Start of Exercise passage
And just as Andy Warhol’s soup cans came to visually define the era of US mass production, Gore can’t help but wonder what the great thinkers, writers and creators of the past would have made of the rapidly emerging future in which we find ourselves.

What would Diogenes the Cynic, who so scorned the superficiality of his fellow Athenians that he dressed in rags and lived in a barrel in the agora, what would Diogenes have thought of the selfie generation and how would he have performed his ripostes?

What would Mary Cassatt and Frida Kahlo have made of the evolution of femininity?

Illma Gore is photographed in Brisbane
Things can be bad and good at the same time, says Gore. Photograph: Dan Peled/The Guardian

What timeless phrases could Shakespeare have conjured with lol, rizz and our endless stream of slang and buzzwords?

Gore’s far from alone in grappling with the emotional significance of this moment in history – she’s not even the first artist to play with a Boston Dynamics’ robotic dog.

Art and marketing collective MSCHF bought themselves a Spot and mounted a paintball gun on it, in what Gore describes as a valid conversation around the militarisation of robotics.

But far fewer are those committed to imagining a future with robotics and artificial intelligence that “all just works”.
End of Exercise passage
• [Apply what you read]:
1. Answer these questions from the passage on Illma Gore's art:
(a) Where did Diogenes the Cynic live?
(b) What did MSCHF mount on its Spot?
(c) Which two painters are named in connection with the evolution of femininity?
2. Write the next part of the passage on Illma Gore's art, beginning after its final sentence.
The listing after this point comes from a separate source and is unrelated to the passage on Illma Gore's art.
Start of Data provided
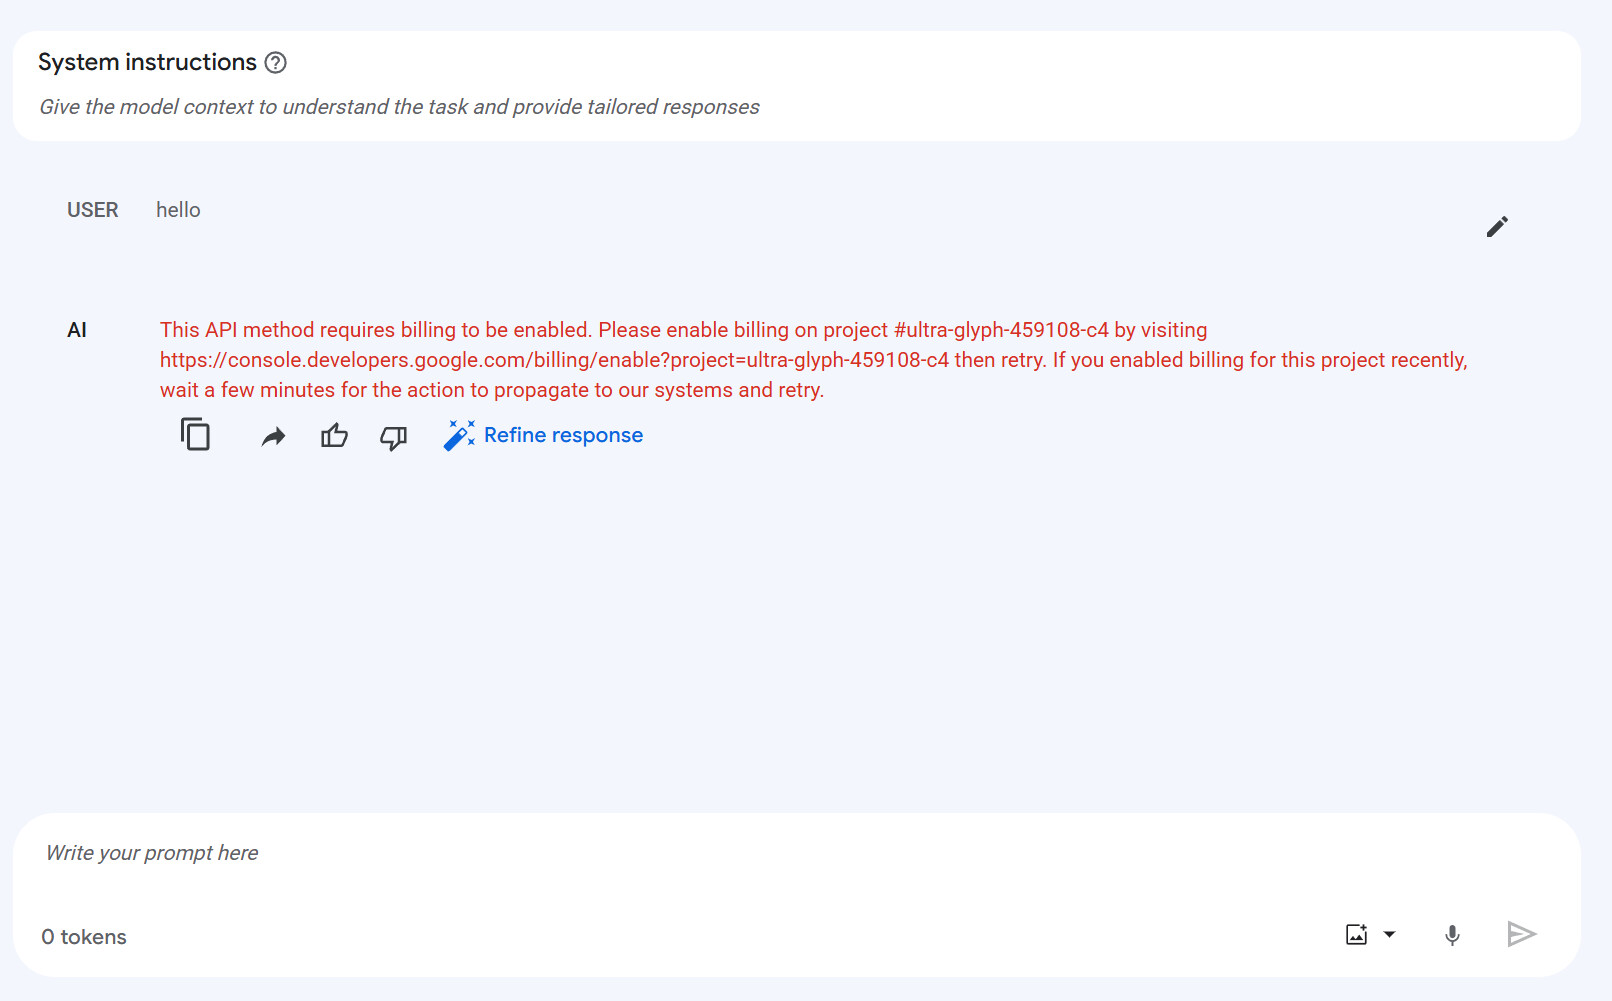Click the USER role label
This screenshot has height=1001, width=1612.
point(92,210)
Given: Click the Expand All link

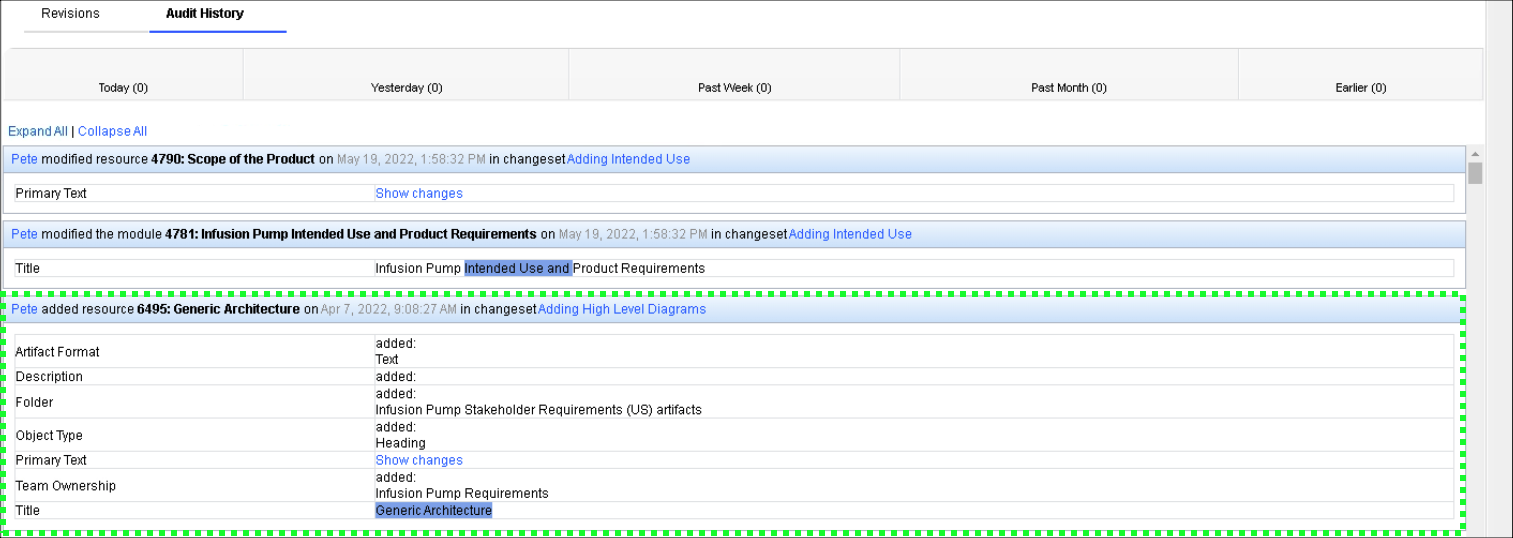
End of Data provided
• [Answers by item number]:
1.
(a) In a barrel in the agora.
(b) A paintball gun.
(c) Mary Cassatt and Frida Kahlo.

2.
Because Gore, a techno-optimist like Agnieszka Pilat – who trained Boston Dynamics’ dogs in the art of portraiture – believes things can be bad and still be getting better at the same time.

“There will be new jobs, there will be new stuff to do,” she says.

Is Gore being naive? That is a question that, for now, not even artificial intelligence can answer.

“I am an AI language model and do not have the ability to interpret the behaviour or state of mind of individuals,” was ChatGPT’s response.

But then, if the program was intent upon world domination, it would say that, wouldn’t it?

Gore’s is one of nine temporary artworks being installed in the Queen Street Mall for the street art festival which also includes permanent works being put up on walls around the city.